Register Your Business in a New State
Ready to take your business operations across state lines? You’ll start by registering your business as a foreign LLC or foreign corporation in each state you plan to do business. This process is called “foreign qualification”—and it’s legally required to transact business outside of the state where you formed your company.
Foreign qualification, or more simply put as just “out-of-state business registration,” is a straightforward process. You’ll find an available business name and registered agent in the new state, and then obtain verification documents from your home state to include in your foreign qualification forms to your new state.
The Foreign Qualification Guide
From determining if you need to foreign qualify to finalizing your qualification forms, we’ve prepared a detailed and easy-to-follow guide for foreign qualification below.
Why does a company have to foreign qualify?
In short, it’s for business transparency and consistency.
From the state’s perspective, foreign qualification makes sure that people can find basic information about the business they might be dealing with, like its legal name, business address, and the contact details of its registered agent. This transparency helps everyone know who they’re doing business with.

****

Quote the business registration text between "In short, it’s" and "doing business with.", inclusive. Rely only on the business registration text above.

****

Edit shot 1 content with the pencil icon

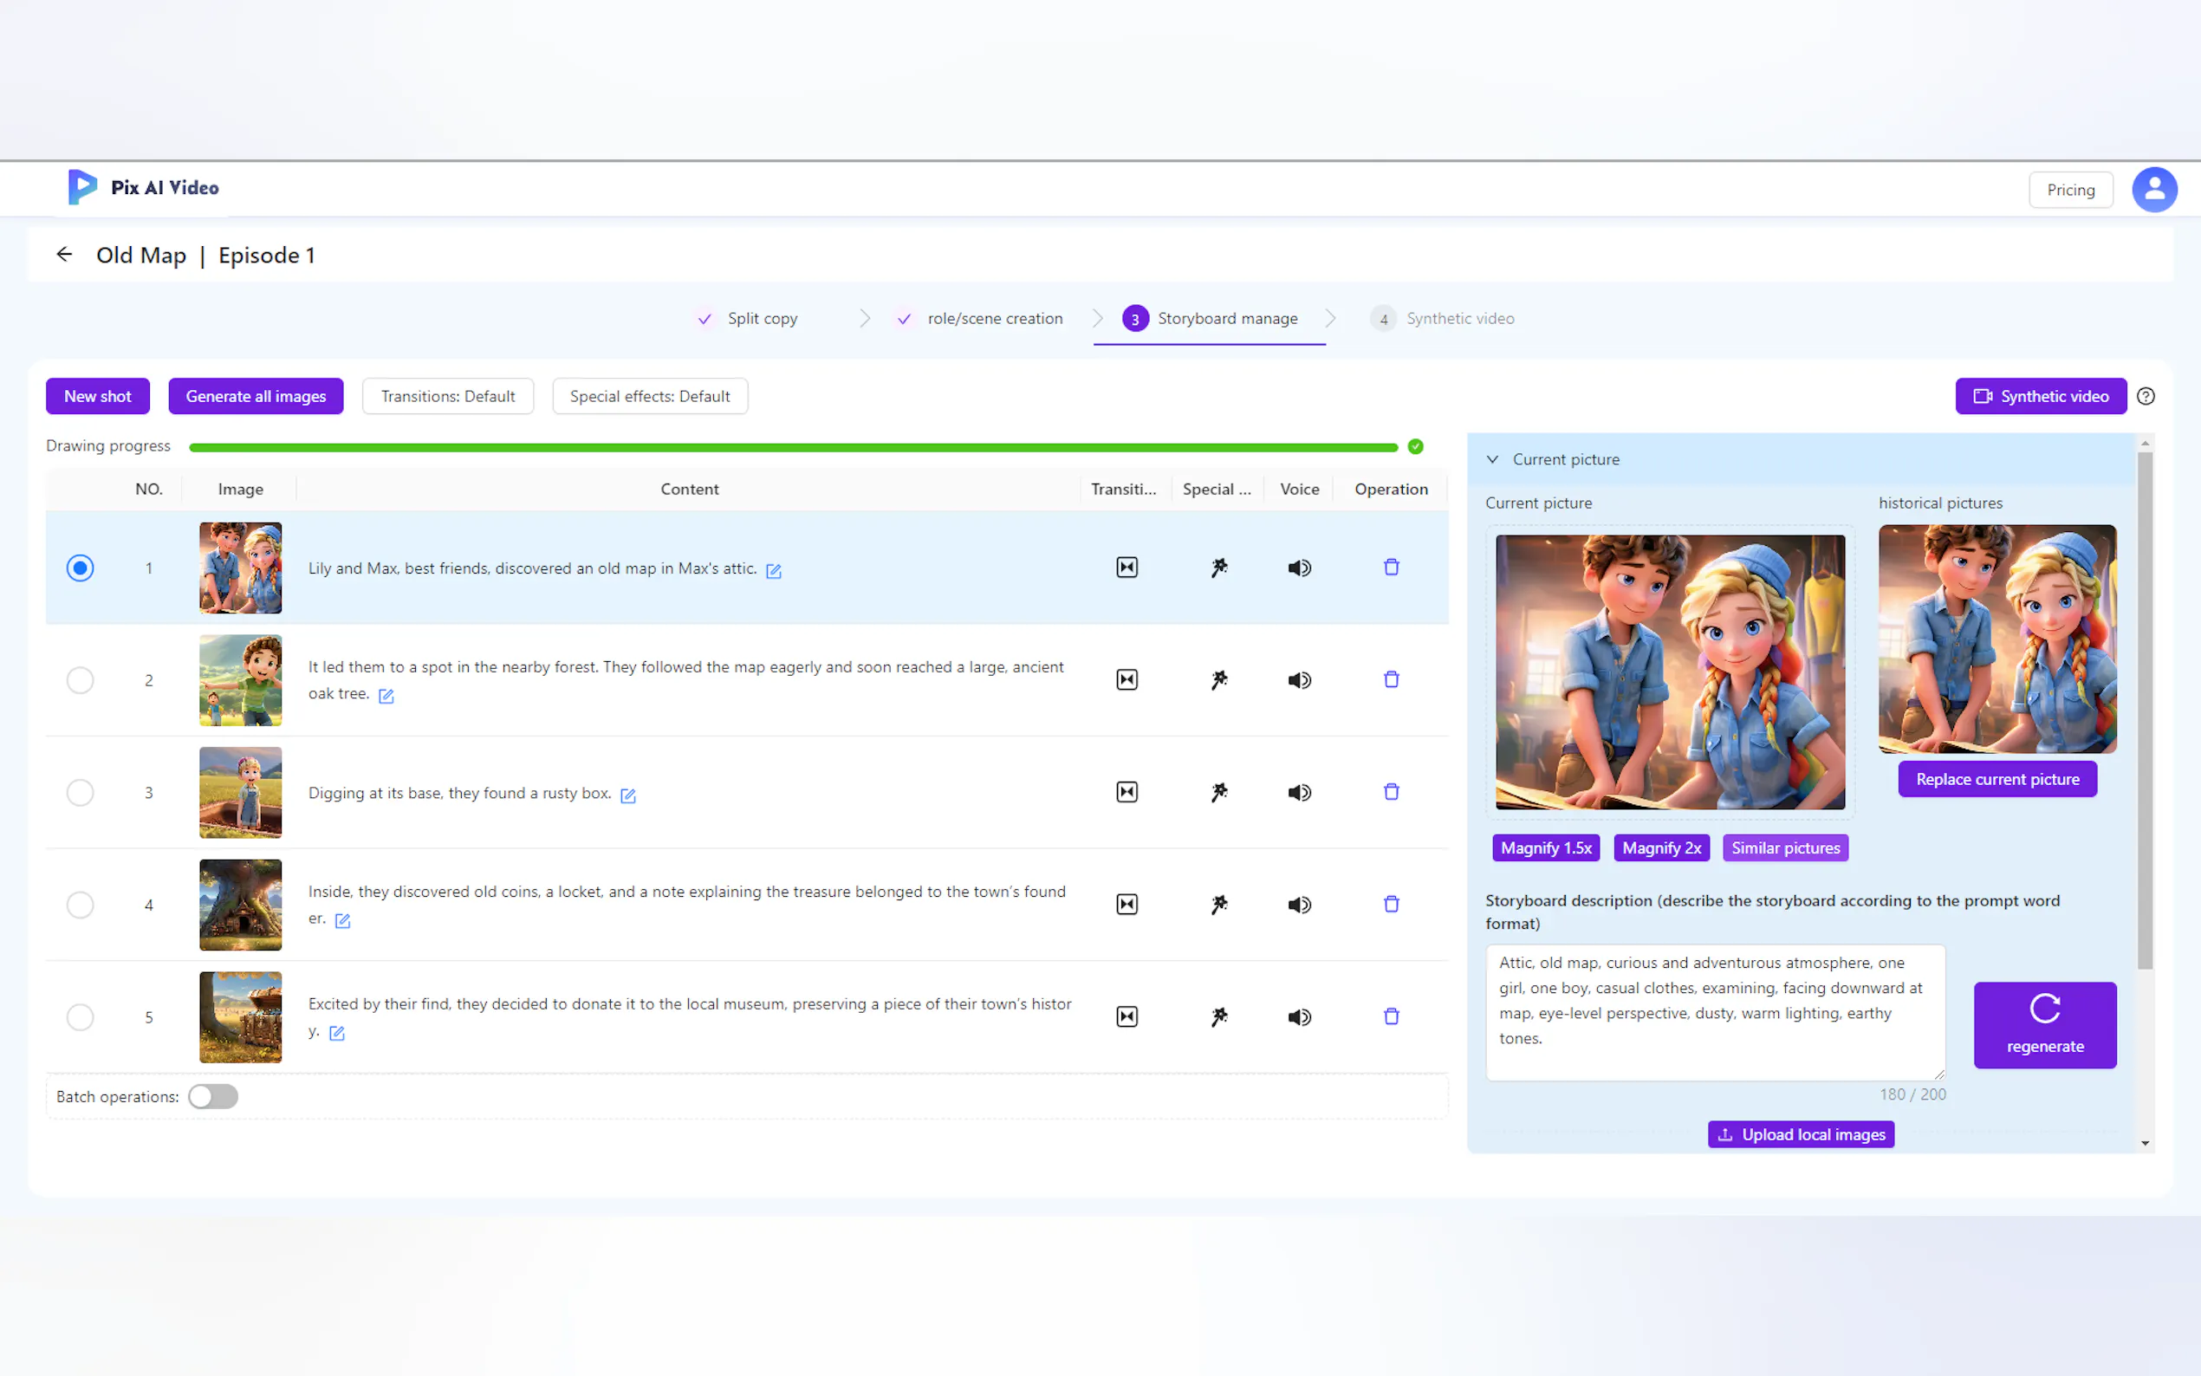773,571
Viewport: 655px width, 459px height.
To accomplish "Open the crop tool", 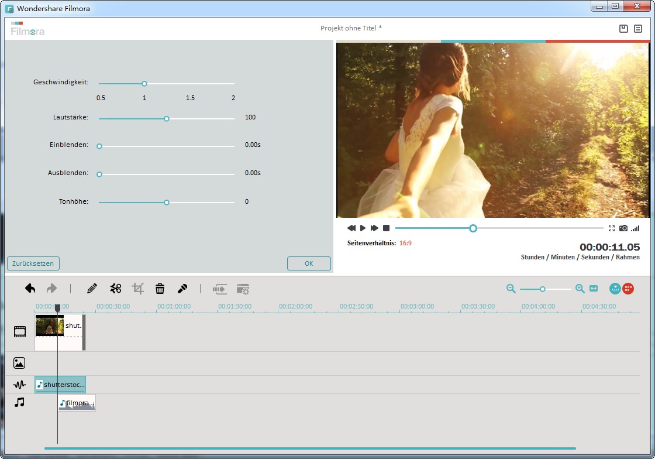I will pyautogui.click(x=138, y=288).
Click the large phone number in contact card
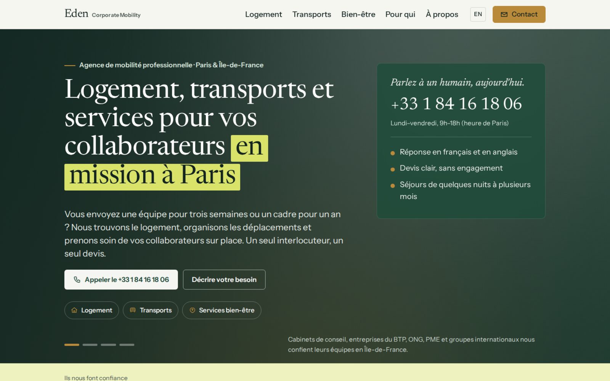 click(456, 104)
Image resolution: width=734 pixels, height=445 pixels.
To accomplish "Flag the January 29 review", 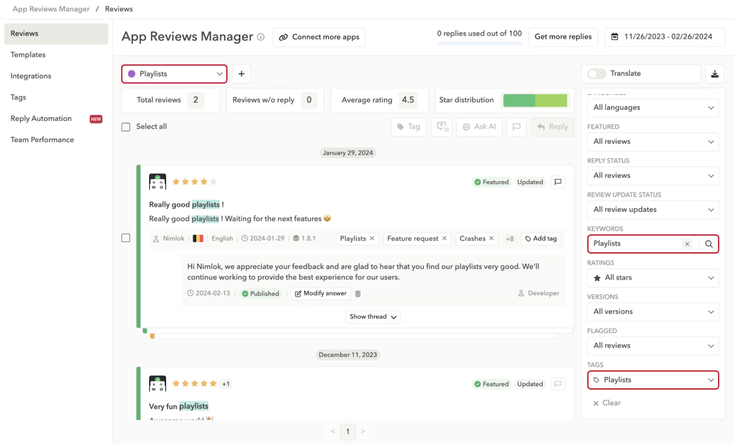I will (x=558, y=182).
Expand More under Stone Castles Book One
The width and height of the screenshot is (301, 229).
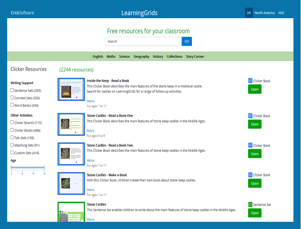pos(90,131)
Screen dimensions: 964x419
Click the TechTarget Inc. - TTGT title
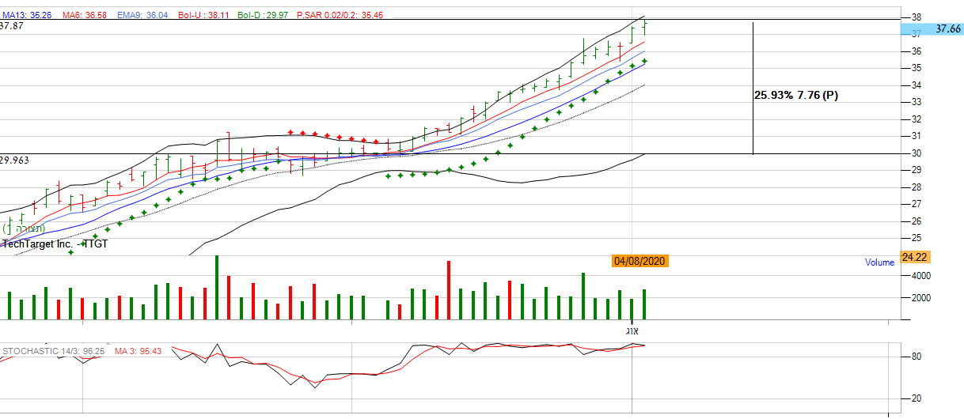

****

FINISHED TASK:
In short, it’s for business transparency and consistency.
From the state’s perspective, foreign qualification makes sure that people can find basic information about the business they might be dealing with, like its legal name, business address, and the contact details of its registered agent. This transparency helps everyone know who they’re doing business with.